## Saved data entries
__________________________________________________
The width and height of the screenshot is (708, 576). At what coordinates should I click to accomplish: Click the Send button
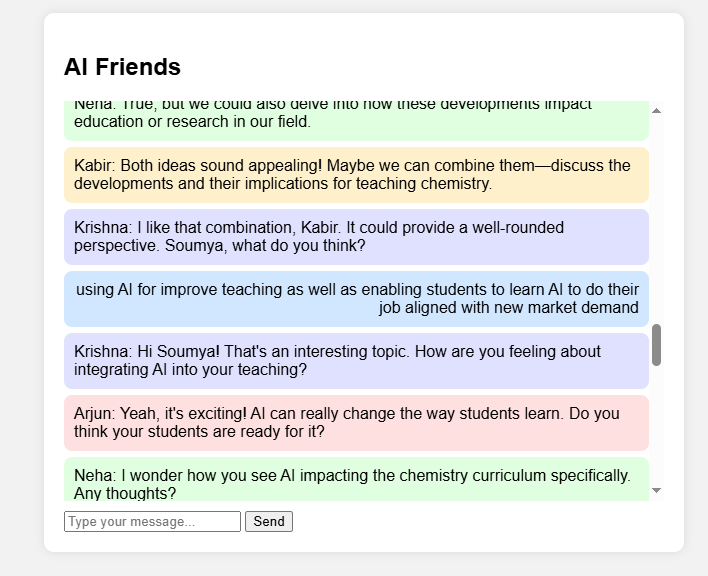(268, 521)
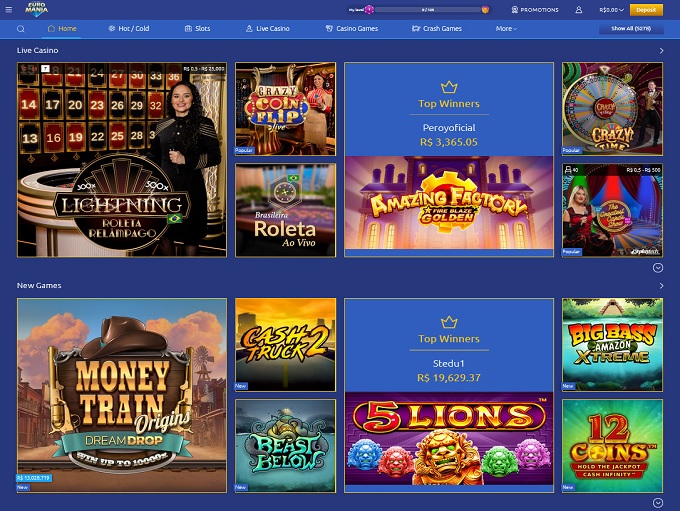This screenshot has width=680, height=511.
Task: Click the Promotions ribbon icon
Action: (515, 10)
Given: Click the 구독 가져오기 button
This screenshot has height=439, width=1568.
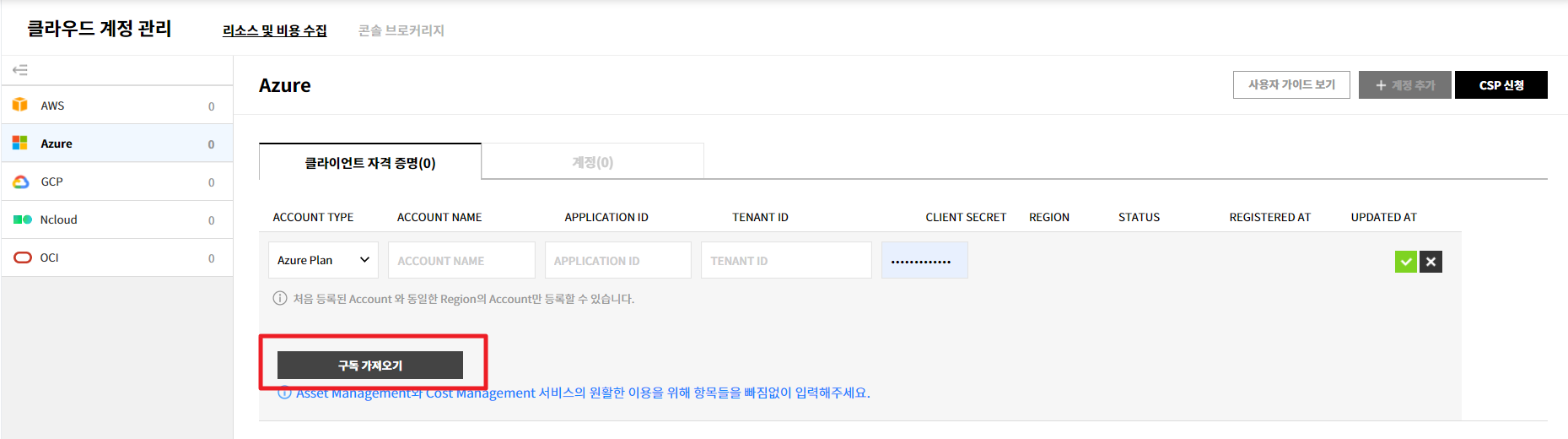Looking at the screenshot, I should coord(370,366).
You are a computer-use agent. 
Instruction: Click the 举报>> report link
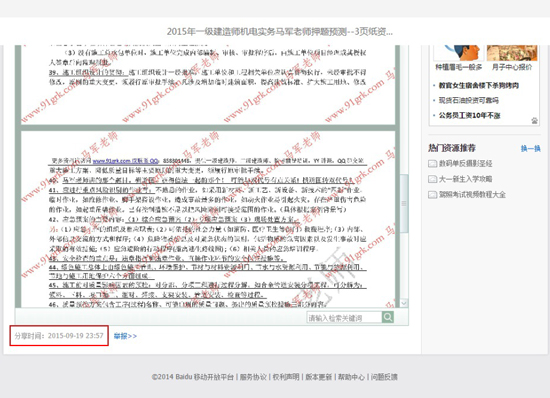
__________________________________________________
## Task details
Repeat every record precisely. Any picture among them stays out of the copy.

## Task solution
The width and height of the screenshot is (708, 576). At what coordinates should I click to accomplish: Click the Send button
(268, 521)
This screenshot has width=680, height=511.
Task: Click the Promotions ribbon icon
Action: (515, 10)
Given: Click the 구독 가져오기 button
This screenshot has height=439, width=1568.
Looking at the screenshot, I should coord(370,366).
You are a computer-use agent. 
Instruction: Click the 举报>> report link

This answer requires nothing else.